Our lovely guide, Elia
We were given an extra-special treat: a private terrace above the Nile, looking across Elephantine Island (named for the large boulders rather than actual animals) to the Aga Khan’s mausoleum on the hill opposite. Below us, feluccas – the traditional sailboats – as well as one brave soul paddling across sitting on something that might have been a tea tray, plied the water. Graceful white herons, something that looks like a speckled pigeon and egrets did their thing and, slowly at first, then suddenly speeding up for the grand finale, the sun slipped behind the hills. What a magical experience. I know, none of this comes cheap (the Winston Churchill suite costs US$10,000 a night), but if you can splash out for a G&T to get a ringside seat, it’s worth it.

So, back to the cruise and where were we? Since last writing, I’ve been to a place that’s on many people’s bucket list: Abu Simbel. This is the collective name for two temples – one belonging to Rameses II, and the other built for his favourite and the most beautiful of his 67 wives, Nefertiti. What makes these structures so remarkable, aside from their size (huge), decorations (many statues and hieroglyphics with their original colours) and location (60 clicks from the Sudanese border) are two things. One is that when they were first built, their architect figured out how to position them so a statue of Rameses inside was struck by sunlight twice a year: once on his birthday in February and again on his coronation day in October. The other is that the entire constructs were moved 300 metres up in 1961 when the Aswan dam was built and Lake Nasser created. But? The modern minds couldn’t quite get the position right and now the sun hits the Rameses statue one day later than his birthday and coronation.

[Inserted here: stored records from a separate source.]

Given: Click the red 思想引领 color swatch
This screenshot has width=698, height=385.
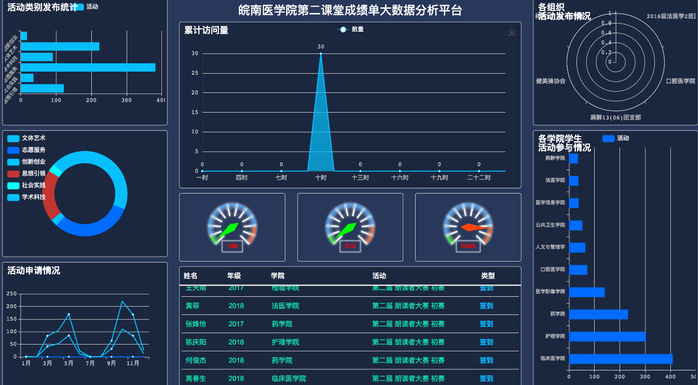Looking at the screenshot, I should [x=13, y=174].
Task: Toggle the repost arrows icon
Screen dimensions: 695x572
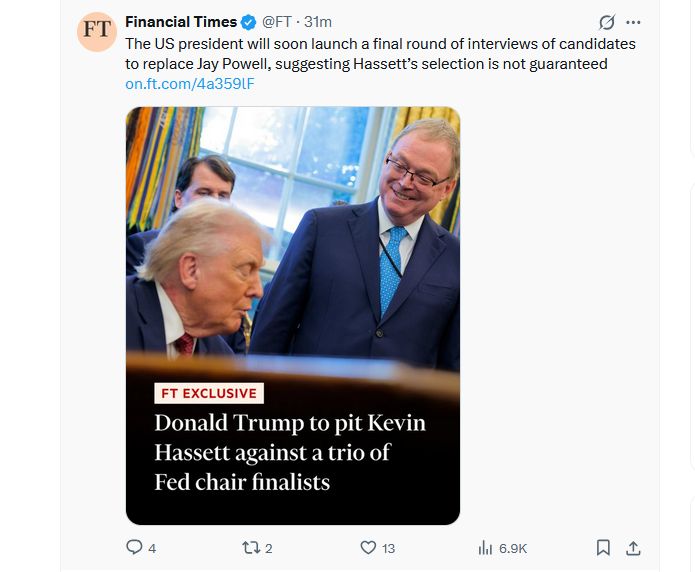Action: pyautogui.click(x=251, y=547)
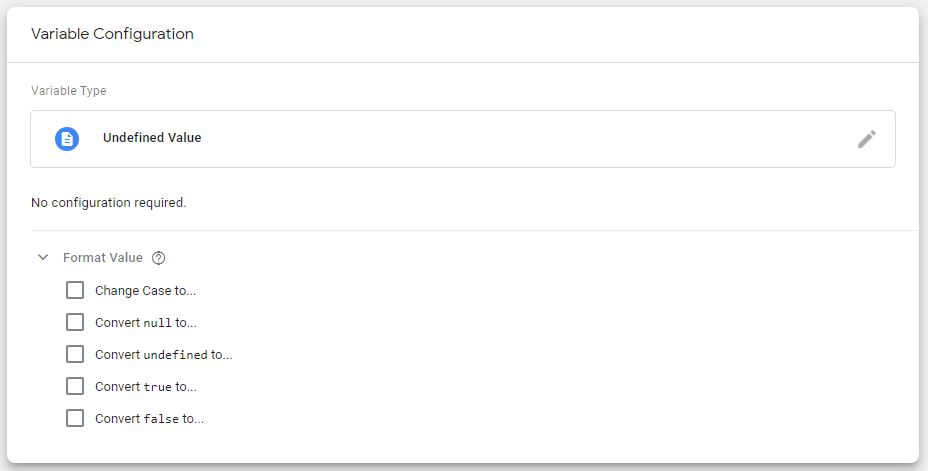Click the blue Undefined Value document icon
The image size is (928, 471).
click(x=67, y=139)
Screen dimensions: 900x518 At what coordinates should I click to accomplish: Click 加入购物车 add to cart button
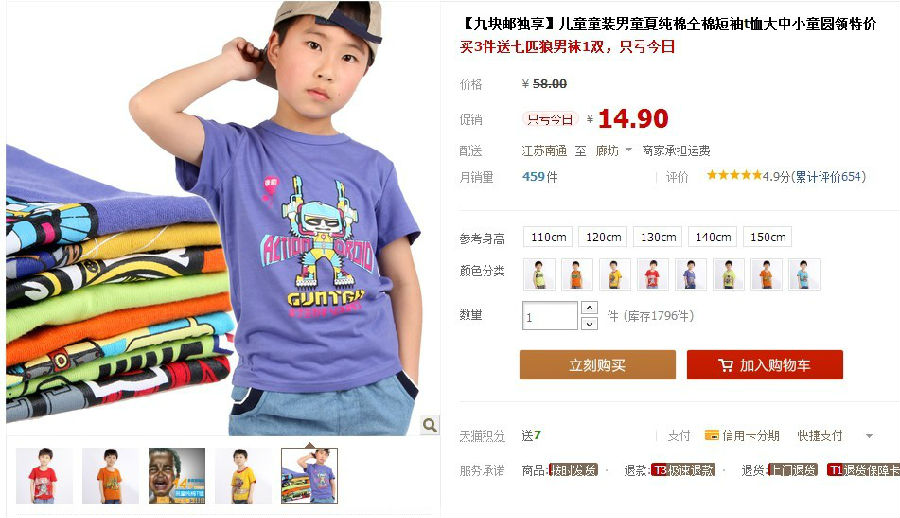765,365
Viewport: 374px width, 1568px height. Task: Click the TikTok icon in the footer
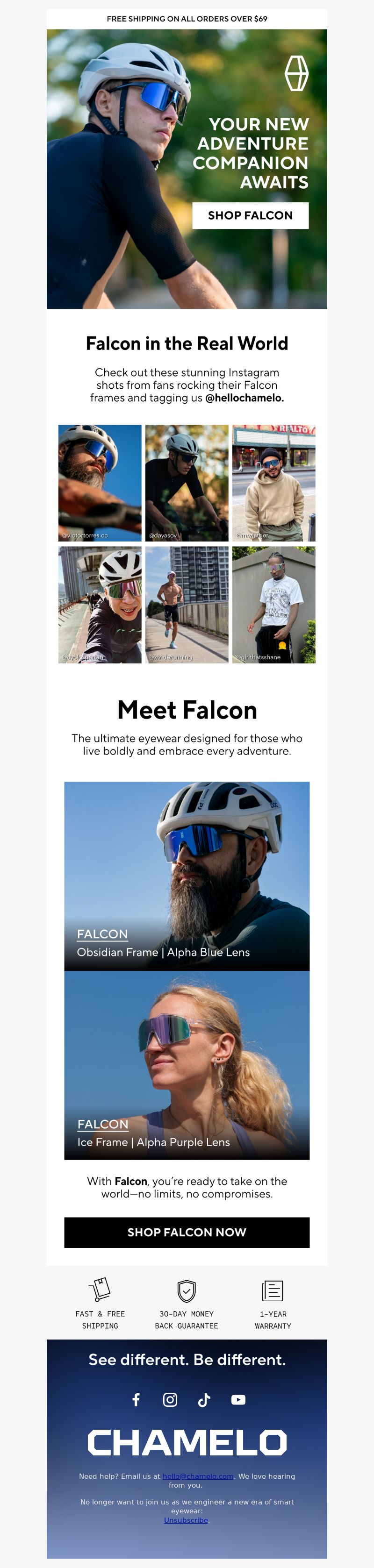click(x=204, y=1399)
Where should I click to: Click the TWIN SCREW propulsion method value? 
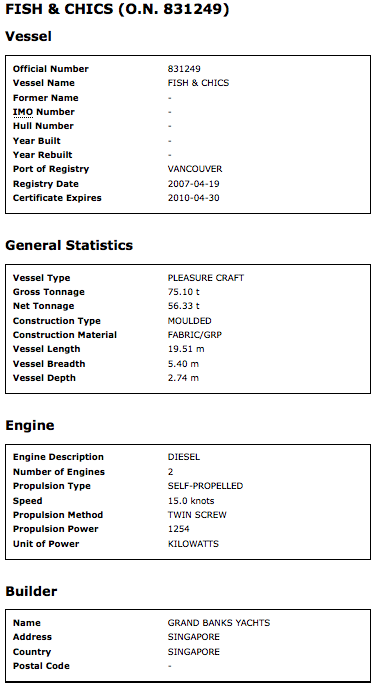coord(197,515)
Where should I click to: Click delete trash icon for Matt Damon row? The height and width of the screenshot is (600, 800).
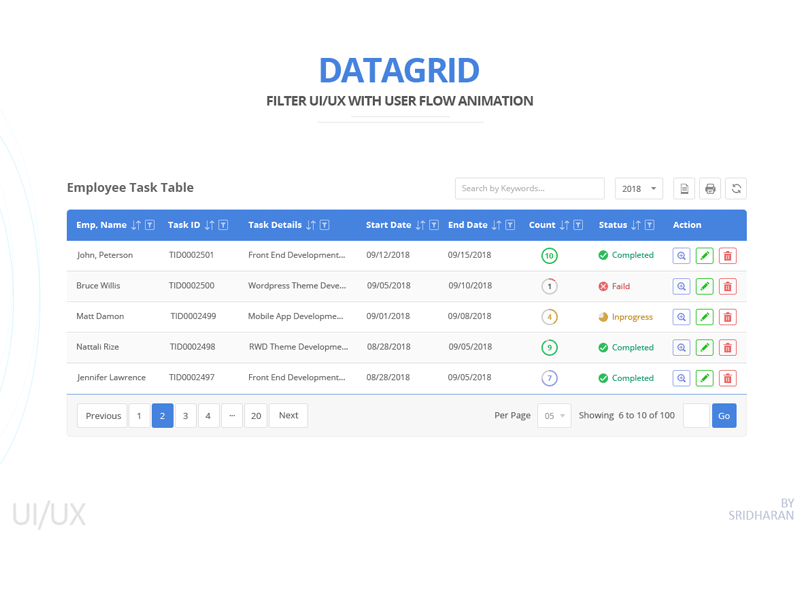coord(727,316)
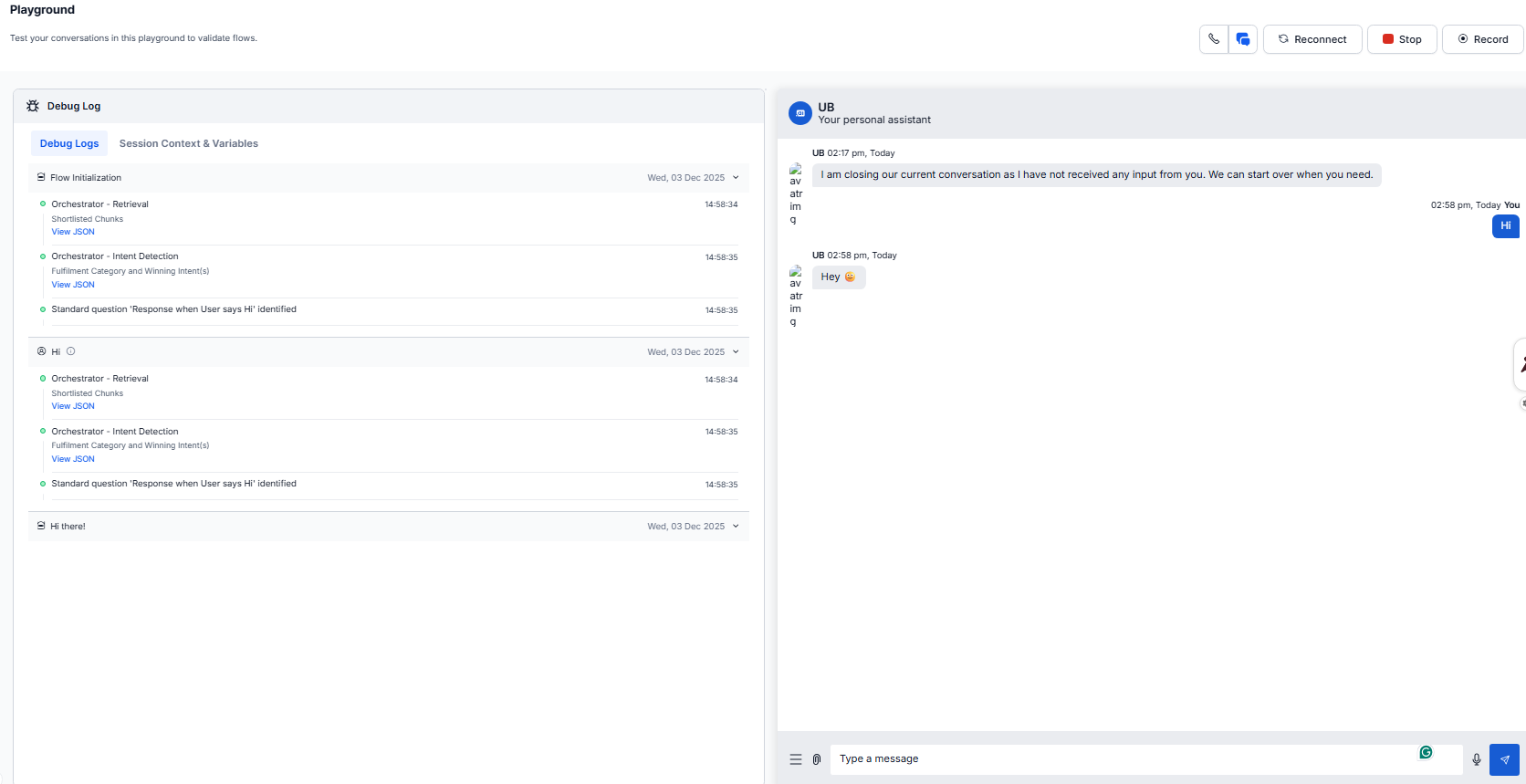1526x784 pixels.
Task: Click the UB assistant avatar icon
Action: 800,113
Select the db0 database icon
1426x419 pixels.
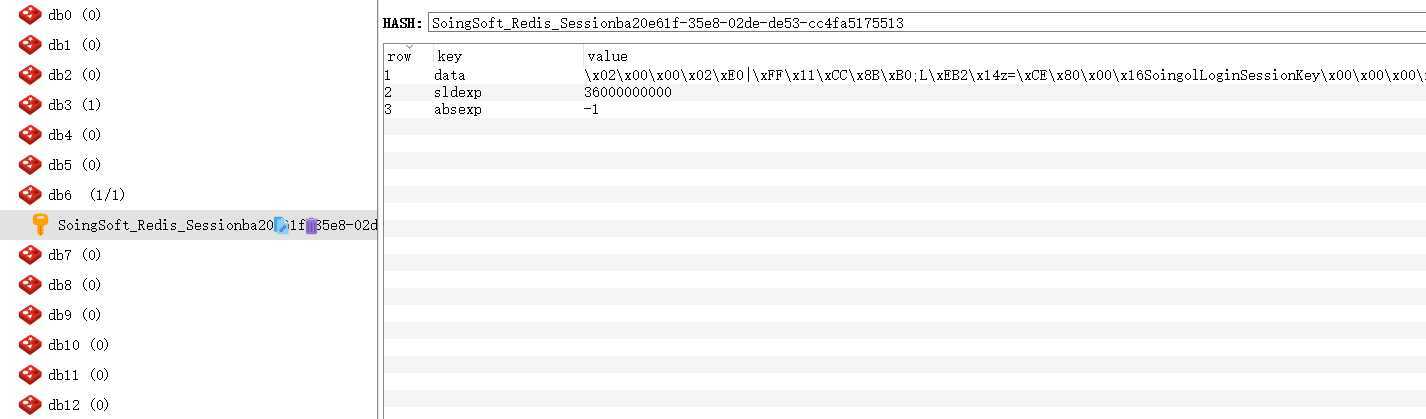tap(30, 15)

Lake Nasser, the world's largest man-made lake
How, you keep wondering, did they do it? It’s all part of our collective fascination, wanting to know the secrets these places aren’t quite ready to serve up.

If you think the three-hour drive through the Sahara to get there might be too long or dull, let me disabuse you of this. It’s fascinating. Along the way going – because you leave the ship while it’s still dark – our lovely guide Elia had the bus stop so we could watch (and take pictures of) the sunrise in the desert. This is another memory that I’ll never forget for its majesty and beauty. And, on the way back, we stopped again, this time to see (and take pictures of) the biggest mirage in the Sahara. It’s an extraordinary thing and amazing how even the rocks and hills are reflected in it. You can easily imagine weary, heat-exhausted travellers endlessly heading toward it… We also passed what I think was a French Foreign Legion camp, with round, white tents, tanks and a French tricolour up a flagpole. Fascinating.

Also, a word about the whole driving at breakneck-speed convoy thing and armed escorts this trip had a reputation for, because all that is in the past. You travel at a perfectly reasonable speed, in an air-conditioned bus with onboard toilet, the lovely Royal Esadora serves breakfast before you go and provides a lunch bag which you can fill with sandwiches, danishes, juice and water for the trip, so it’s all very comfortable and safe. There is no convoy and no police escort, because it’s not needed. In fact, a brief word about safety here in general: I've never felt anything but safe and relaxed in Egypt. Really. And remember, I'm a solo female traveller. If you've ever wanted to visit this fascinating, welcoming country, really, do it now before the hordes start coming back.